Count the lines in the records below that contain the string "answer", and reply with only that number.
Begin Raw records
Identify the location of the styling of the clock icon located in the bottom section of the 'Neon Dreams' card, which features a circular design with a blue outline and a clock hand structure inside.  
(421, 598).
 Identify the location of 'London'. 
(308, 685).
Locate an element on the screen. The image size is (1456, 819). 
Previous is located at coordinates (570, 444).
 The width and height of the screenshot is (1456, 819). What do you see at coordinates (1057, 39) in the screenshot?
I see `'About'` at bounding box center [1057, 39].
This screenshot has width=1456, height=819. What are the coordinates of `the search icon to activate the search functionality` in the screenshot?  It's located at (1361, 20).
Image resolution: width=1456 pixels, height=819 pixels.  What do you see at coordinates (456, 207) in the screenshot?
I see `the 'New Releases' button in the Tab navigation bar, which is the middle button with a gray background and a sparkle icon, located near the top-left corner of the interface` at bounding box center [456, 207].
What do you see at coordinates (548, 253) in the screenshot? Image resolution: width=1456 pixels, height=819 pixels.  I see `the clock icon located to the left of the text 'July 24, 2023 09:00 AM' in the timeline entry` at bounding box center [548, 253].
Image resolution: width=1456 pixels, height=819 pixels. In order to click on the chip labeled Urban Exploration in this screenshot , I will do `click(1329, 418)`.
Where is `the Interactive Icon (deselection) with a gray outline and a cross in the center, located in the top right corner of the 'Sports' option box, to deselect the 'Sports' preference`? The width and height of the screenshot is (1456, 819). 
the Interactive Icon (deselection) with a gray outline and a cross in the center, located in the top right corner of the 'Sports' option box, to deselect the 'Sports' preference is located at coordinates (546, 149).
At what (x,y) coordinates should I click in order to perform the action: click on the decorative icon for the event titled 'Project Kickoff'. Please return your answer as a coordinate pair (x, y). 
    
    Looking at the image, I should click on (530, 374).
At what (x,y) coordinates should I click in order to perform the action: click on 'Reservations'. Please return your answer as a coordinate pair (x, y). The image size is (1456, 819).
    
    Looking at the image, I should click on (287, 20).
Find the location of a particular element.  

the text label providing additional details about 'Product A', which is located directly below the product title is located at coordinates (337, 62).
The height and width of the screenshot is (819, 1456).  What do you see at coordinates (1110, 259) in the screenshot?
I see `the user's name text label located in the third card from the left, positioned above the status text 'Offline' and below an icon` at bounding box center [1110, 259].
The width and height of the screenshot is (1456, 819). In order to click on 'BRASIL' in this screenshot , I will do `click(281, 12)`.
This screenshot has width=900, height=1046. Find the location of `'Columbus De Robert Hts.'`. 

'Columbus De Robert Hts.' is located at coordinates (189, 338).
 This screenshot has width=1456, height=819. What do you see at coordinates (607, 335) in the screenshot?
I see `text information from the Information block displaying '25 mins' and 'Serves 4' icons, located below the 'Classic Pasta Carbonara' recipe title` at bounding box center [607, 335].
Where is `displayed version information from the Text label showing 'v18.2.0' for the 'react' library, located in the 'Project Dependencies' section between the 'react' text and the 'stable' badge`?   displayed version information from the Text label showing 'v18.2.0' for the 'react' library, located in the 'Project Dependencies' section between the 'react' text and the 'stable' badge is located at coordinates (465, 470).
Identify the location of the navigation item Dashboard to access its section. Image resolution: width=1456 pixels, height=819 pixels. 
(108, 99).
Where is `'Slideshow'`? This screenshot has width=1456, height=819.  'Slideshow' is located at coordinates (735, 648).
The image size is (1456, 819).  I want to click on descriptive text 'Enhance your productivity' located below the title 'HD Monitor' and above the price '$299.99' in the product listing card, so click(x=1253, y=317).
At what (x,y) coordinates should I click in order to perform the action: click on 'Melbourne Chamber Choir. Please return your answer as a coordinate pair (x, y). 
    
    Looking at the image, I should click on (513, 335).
End Raw records
» Correct response: 3